Città conquistatrice

A cura di Fabrizio Bottini

Chi gliela spiega alla politica la differenza tra piano e progetto?

A Milano si è appena conclusa una fase della procedura di riqualificazione di uno scalo ferroviario, con un progetto giudicato meglio di altri e risultato quindi vincitore. Parte il dibattito dalle dichiarazioni istituzionalmente entusiaste di chi sul versante politico ha gestito la complessa faccenda, e iniziano a intrecciarsi temi e commenti. Mi capita di notare per esempio che la relativa (e per nulla colpevole, non è compito suo essere specificamente imparato) ignoranza in materia dell'Assessore più direttamente coinvolto lo porta a vecchi e nuovi strafalcioni sia terminologici che concettuali quando inciampa in giudizi e affermazioni raccogliticce vantandosi di quanto è stato bravo a far arrivare in porto il capolavoro. Anglicismi superflui di troppo e confusione di una cosa con l'altra, il che al massimo potrebbe riguardare l'immagine dell'Assessore stesso e il suo consenso, se non portasse con sé anche il vizio di trascinarsi dietro il dibattito proprio in quella direzione sbagliata. Sbagliata perché sottovaluta il proprio improprio ma assai concreto «ruolo pedagogico» nei confronti dei cittadini, imparati e meno imparati.

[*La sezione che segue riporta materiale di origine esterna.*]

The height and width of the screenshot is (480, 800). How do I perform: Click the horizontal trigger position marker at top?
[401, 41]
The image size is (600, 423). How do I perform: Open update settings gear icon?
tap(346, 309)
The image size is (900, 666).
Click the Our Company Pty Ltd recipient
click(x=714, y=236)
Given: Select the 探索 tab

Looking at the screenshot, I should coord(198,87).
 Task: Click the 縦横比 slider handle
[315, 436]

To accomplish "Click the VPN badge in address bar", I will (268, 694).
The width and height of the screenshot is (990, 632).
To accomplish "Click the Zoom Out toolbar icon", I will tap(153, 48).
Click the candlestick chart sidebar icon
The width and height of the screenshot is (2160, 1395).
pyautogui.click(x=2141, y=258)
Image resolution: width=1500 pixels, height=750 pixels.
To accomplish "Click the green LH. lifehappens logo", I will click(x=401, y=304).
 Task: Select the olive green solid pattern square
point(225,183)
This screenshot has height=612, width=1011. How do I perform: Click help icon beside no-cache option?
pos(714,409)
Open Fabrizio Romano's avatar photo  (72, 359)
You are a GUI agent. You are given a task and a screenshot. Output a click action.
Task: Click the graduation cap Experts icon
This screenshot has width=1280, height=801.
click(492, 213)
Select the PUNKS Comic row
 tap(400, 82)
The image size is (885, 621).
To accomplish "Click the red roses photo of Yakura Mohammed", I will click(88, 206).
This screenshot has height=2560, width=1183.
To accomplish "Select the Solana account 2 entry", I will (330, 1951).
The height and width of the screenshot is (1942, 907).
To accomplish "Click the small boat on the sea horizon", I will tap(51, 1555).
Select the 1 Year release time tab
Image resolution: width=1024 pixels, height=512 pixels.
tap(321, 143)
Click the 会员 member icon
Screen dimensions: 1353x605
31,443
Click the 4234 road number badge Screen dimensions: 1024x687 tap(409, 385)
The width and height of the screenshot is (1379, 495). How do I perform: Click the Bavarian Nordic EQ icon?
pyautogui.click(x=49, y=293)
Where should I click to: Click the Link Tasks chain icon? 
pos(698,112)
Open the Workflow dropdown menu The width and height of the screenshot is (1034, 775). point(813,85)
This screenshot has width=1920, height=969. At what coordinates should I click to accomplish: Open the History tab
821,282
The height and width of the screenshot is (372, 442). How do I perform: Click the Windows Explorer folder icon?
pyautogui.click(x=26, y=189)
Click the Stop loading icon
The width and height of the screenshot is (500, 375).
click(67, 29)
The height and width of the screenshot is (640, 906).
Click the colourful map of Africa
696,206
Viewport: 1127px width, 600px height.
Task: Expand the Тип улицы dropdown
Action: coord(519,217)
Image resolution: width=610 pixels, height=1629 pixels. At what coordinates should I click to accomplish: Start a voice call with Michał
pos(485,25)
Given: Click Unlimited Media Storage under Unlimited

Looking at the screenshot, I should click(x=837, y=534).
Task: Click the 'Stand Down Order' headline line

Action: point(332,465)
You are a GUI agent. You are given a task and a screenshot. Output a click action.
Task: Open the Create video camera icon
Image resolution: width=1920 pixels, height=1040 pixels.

Ma nessuno pretende che un cittadino comune quale anche l'assessore ha diritto di essere non si esprima anche su questioni di cui capisce poco o punto, incluso il rischio di simpatici strafalcioni che mettono di buon'umore. Quello che gli altri cittadini non assessori però in fondo si aspetterebbero è che il delegato tematico del sindaco alla materia progetti di trasformazione urbana si facesse pubblicamente carico politico come è il suo mestiere e competenza, spiegandoci quegli aspetti che nulla hanno a che vedere con la critica architettonica mal riposta o certi gusti personali o una improvvisata promozione immobiliare (come quella in cui è inciampato un altro politico parlando di «quartiere sempre più dinamico, verde e giovane»). Ovvero: come e perché si sono ricomposti così gli interessi particolari e quelli generali? Quelle forme specifiche che tutti possiamo vedere nei bellissimi disegni degli architetti cosa significano per la città, oltre ovviamente alla possibilità di essere contemplate e giudicate esteticamente? In fondo questo ci aspetteremmo da un rappresentante eletto: che pur senza rinunciare a fare il cittadino normale che guarda un disegno e dice mi piace non mi piace, facesse anche il suo specifico mestiere di spiegarci come ci si è arrivati, a quel risultato, e perché.

E rendere la cosa semplice anche se non sempliciona: vero che la media dei cittadini capisce giusto la differenza tra un edificio alto e uno basso, o un viale con le panchine e uno senza, ma partendo da lì con le dovute conoscenze su «cosa c'è dietro» si può facilmente arrivare a ben altro: il superamento di barriere proprietarie che rendevano difficilmente accessibili parti della città, la migliore localizzazione di abitazioni, servizi, verde, posti di lavoro, la possibilità di sfruttare meglio ciò che già esisteva ma era penalizzato da un assetto generale squilibrato. Cose così. Che però non pare di leggere spesso in descrizioni che sembrano prese da una rivista di settore, o dagli opuscoli pubblicitari dei costruttori. Certo non c'è nulla di male in sé e per sé a condividere parola per parola anche quelle intenzioni dei progettisti, ma «farle proprie pubblicamente» dà la pessima impressione di una scelta di campo davvero indebita: il rappresentante di tutti che oggi è un po' più rappresentante di qualcuno che di qualcun altro. Non suona benissimo, e cambiare si può, abbastanza facilmente. Volendo farlo.